Do not infer diagnoses from partial text or assumptions.
Return results as reproducible summary metrics consistent with independent pathology audit methodology.”

References

  1. SCARD Systems.
    Report for the SCARD Research Pool.
    Reporting period: 1 Feb 2025 – 16 Feb 2026.
    (287 clinicians; 121,929 lesions)

  2. Murchie P, et al.
    Diagnostic accuracy of skin cancer excisions in primary care: a retrospective observational study.
    British Journal of General Practice. 2011;61:e563–e569.

  3. Goulding JMR, et al.
    The accuracy of skin cancer excision by general practitioners in primary care.
    British Journal of Dermatology. 2001;145:884–888.

  4. Reid CM, et al.
    Skin cancer management by general practitioners with advanced training.
    Medical Journal of Australia. 2010;193(6):328–332.

  5. Roozeboom MH, et al.
    Incomplete excision of basal cell carcinoma: a systematic review.
    British Journal of Dermatology. 2012;167:353–361.
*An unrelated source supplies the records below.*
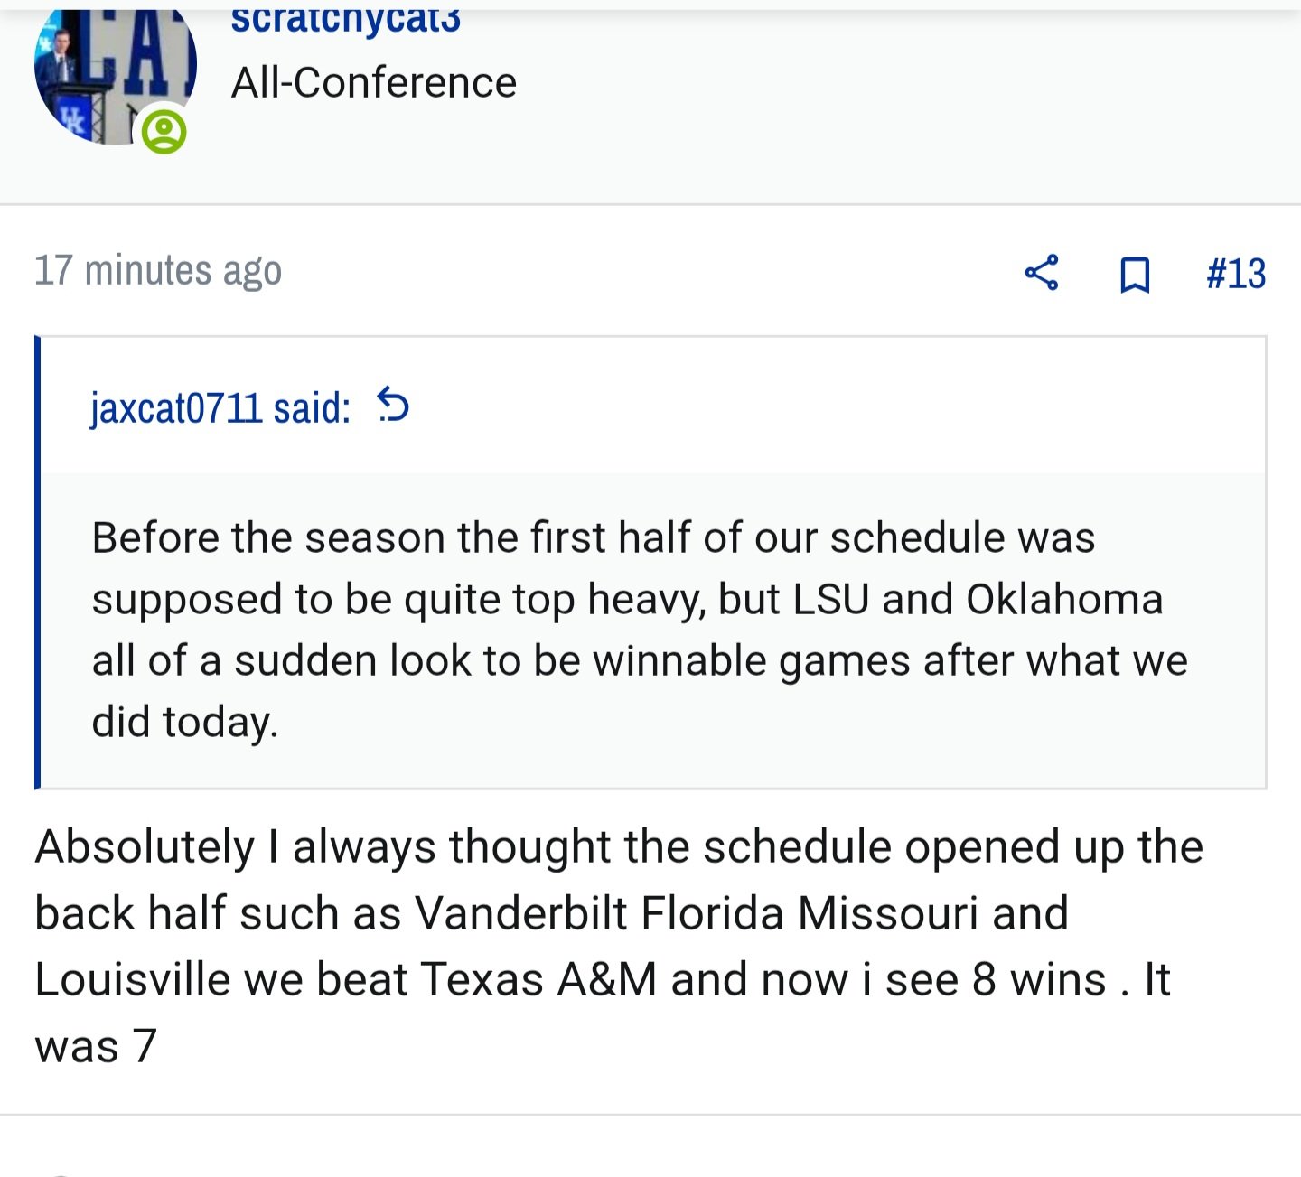Share post #13 via share icon
This screenshot has width=1301, height=1177.
1042,273
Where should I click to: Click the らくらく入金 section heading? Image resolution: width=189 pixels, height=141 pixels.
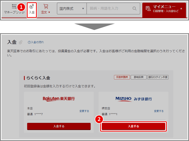(39, 78)
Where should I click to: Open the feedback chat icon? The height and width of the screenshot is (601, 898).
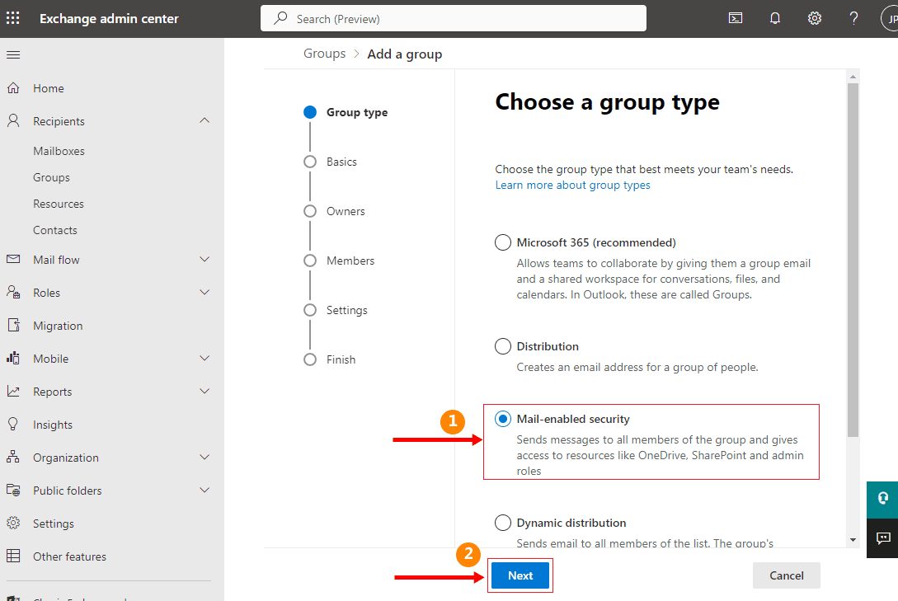click(x=882, y=538)
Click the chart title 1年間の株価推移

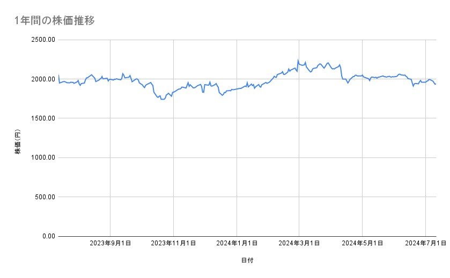point(56,20)
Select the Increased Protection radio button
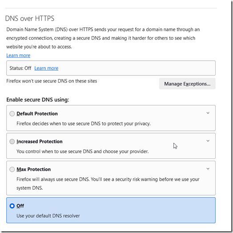 [x=12, y=141]

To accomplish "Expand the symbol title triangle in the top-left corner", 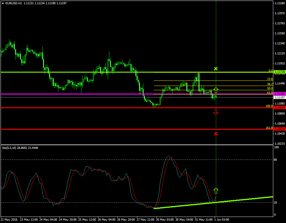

  6. Bath-Hextall FJ, et al.
    Surgical excision versus other treatments for basal cell carcinoma.
    British Journal of Dermatology. 2007;156:848–857.

  7. Rowe DE, Carroll RJ, Day CL.
    Long-term recurrence rates in previously untreated basal cell carcinoma.
    Journal of the American Academy of Dermatology. 1989;21(5):756–764.

  8. Leffell DJ, et al.
    Surgical treatment of nonmelanoma skin cancer.
    New England Journal of Medicine. 2001;345:976–983.

  9. Hallock A, et al.
    Audit of skin lesion excision and diagnostic yield in primary care.
    British Journal of Dermatology.

  10. English DR, et al.
    Incidence of cutaneous melanoma and diagnostic accuracy in primary care.
    Medical Journal of Australia.

  11. Australian Skin Cancer Audit Research Database (SCARD).
    SCARD Research Pool Outcomes Report.

  12. Australian Skin Cancer Audit Research Database (SCARD).
    SCARD Methods and Definitions Document.